■ RECORD EXTRACTS
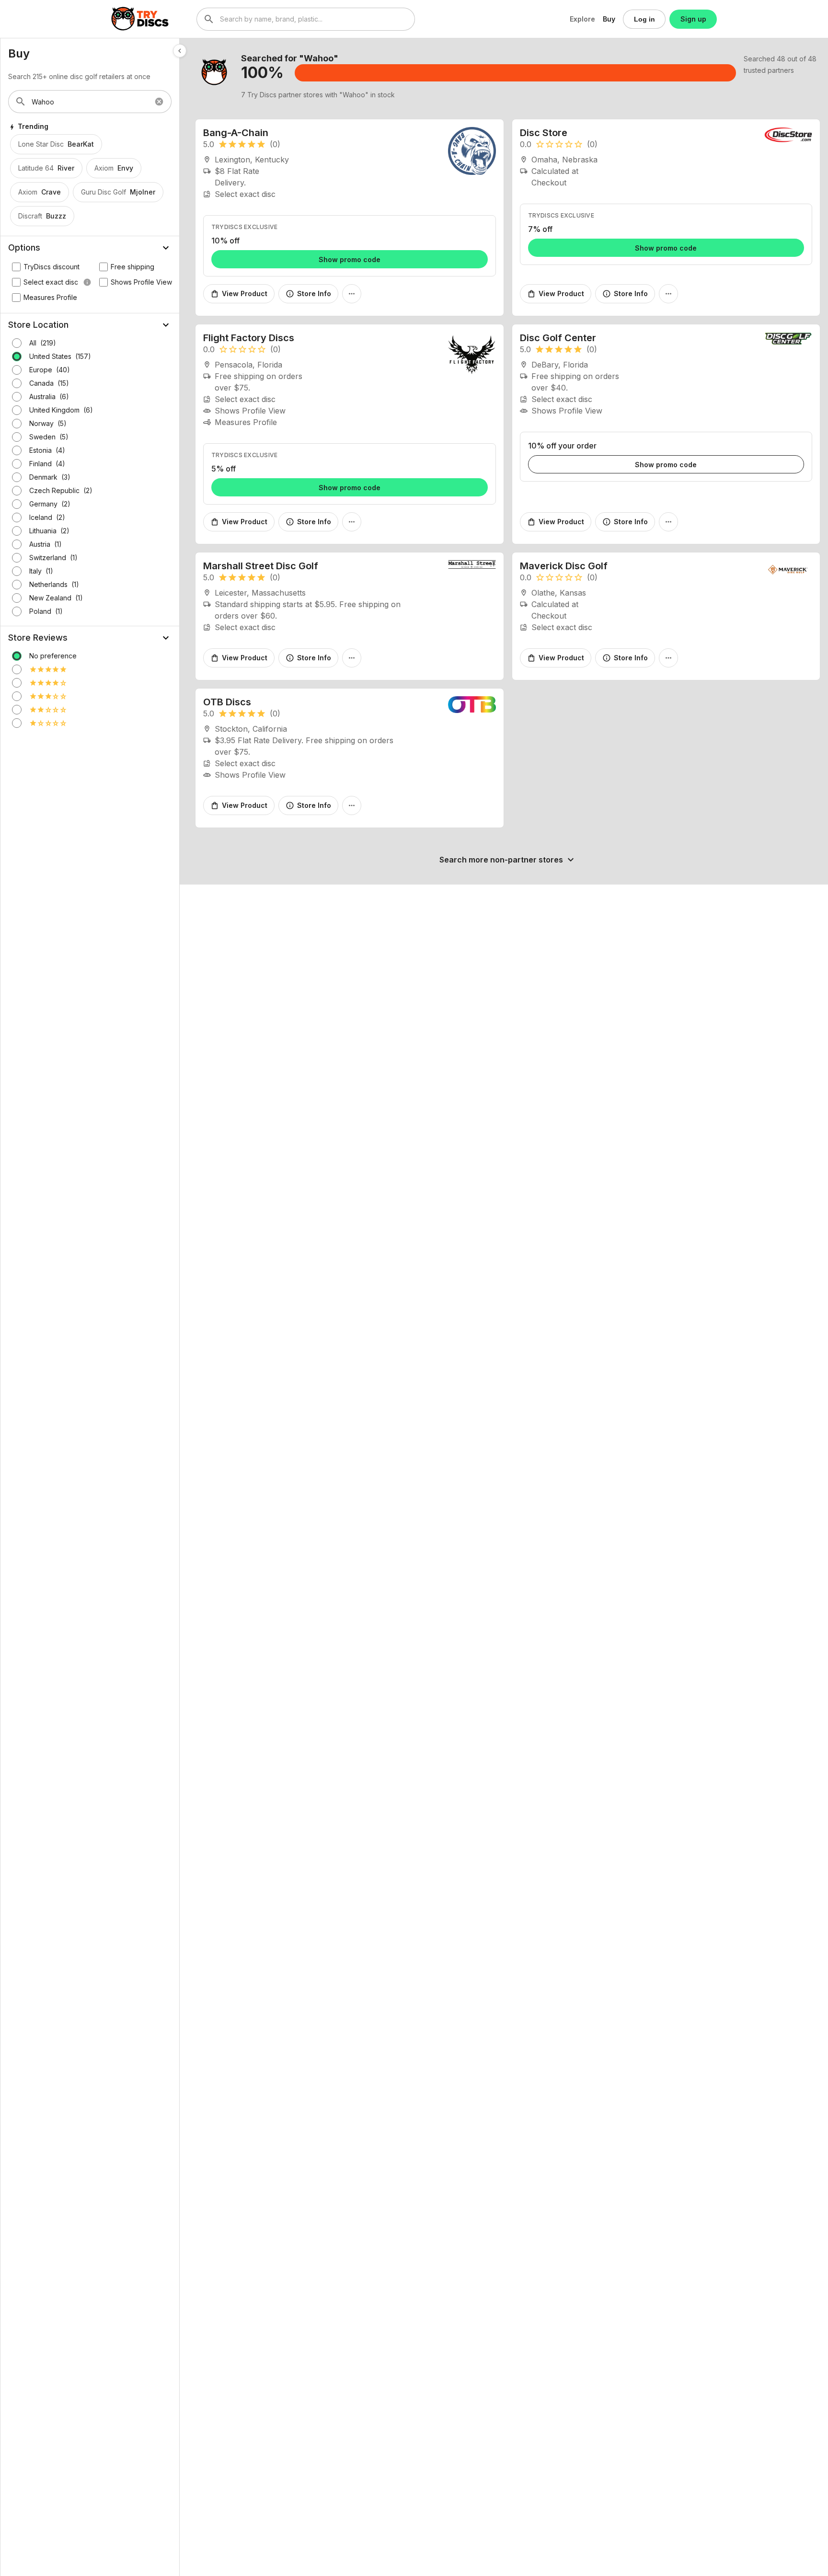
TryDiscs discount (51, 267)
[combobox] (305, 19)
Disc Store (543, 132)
---
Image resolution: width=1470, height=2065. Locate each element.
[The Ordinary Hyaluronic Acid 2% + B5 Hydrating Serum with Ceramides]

■ WORK INSTRUCTION
Could you reproduce, exactly, every line above from the line with "Image resolution: width=1470, height=2065." to the line with "[The Ordinary Hyaluronic", and no other line? Both ends count.

■ EXERCISE ANSWER
Image resolution: width=1470, height=2065. Locate each element.
[The Ordinary Hyaluronic Acid 2% + B5 Hydrating Serum with Ceramides]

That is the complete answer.